Abstract
BACKGROUND: Heliox and forward-leaning posture (torso inclined forward at 50–60° with the elbows resting on the thighs) are adjuncts in the administration of nebulized bronchodilator to patients with acute asthma.
METHODS: We randomized 59 patients who presented to the emergency department in severe asthma crisis, into 4 treatment groups: nebulized bronchodilator + oxygen; nebulized bronchodilator + oxygen + forward-leaning posture; nebulized bronchodilator + heliox; and nebulized bronchodilator + heliox + forward-leaning posture. Before and after the bronchodilator treatments the subjects were seated with torso erect, breathing room air. Each subject received 2 doses, 20 min apart, of nebulized fenoterol (2.5 mg) plus ipratropium bromide (0.25 mg) in 3 mL of 0.9% saline, delivered with a semi-closed valved aerosol reservoir. The nebulizer was run with oxygen or 80:20 heliox. The post-treatment pulmonary function tests were performed 15 min after the second nebulization.

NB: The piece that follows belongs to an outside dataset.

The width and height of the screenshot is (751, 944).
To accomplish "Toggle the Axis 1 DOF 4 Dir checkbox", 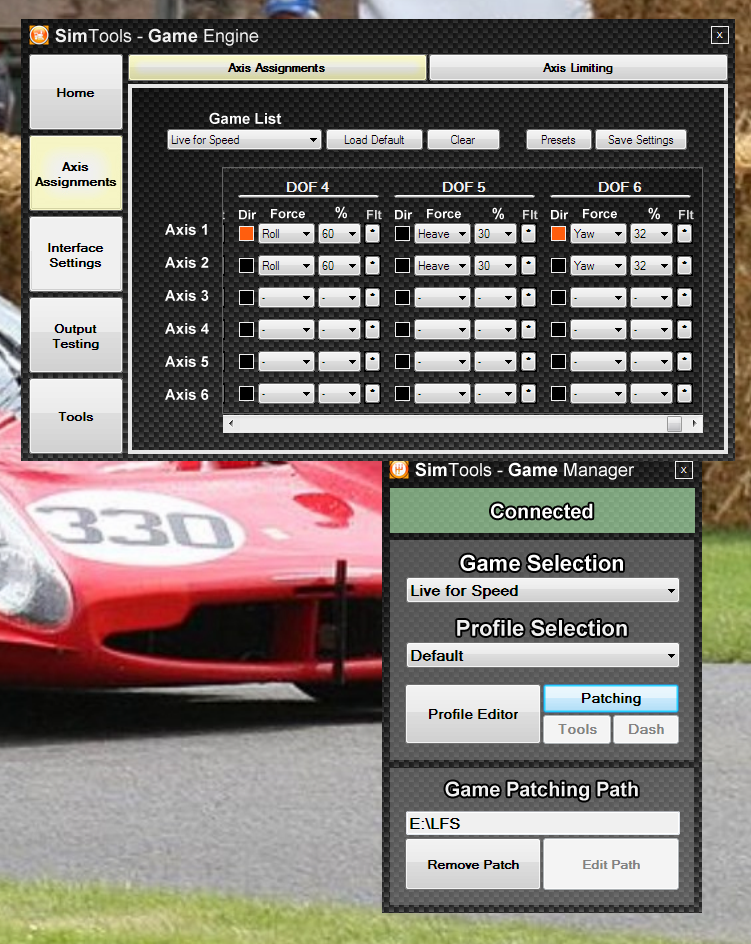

The group's mean age was 35.1 ± 13.6 y, and there were 20 men and 39 women.
RESULTS: The oxygen + forward-leaning-posture group had a greater FEV1 improvement than the oxygen group (59% vs 38%, P = .02). The heliox + forward-leaning-posture group had a greater FEV1 improvement than the oxygen group (103% vs 38%, P = .001) and the heliox group (103% vs 42%, P = .03). The heliox group had greater reduction in respiratory rate than the oxygen group (P = .03). The heliox + forward-leaning-posture group had significantly greater peak expiratory flow improvement than any of the other groups.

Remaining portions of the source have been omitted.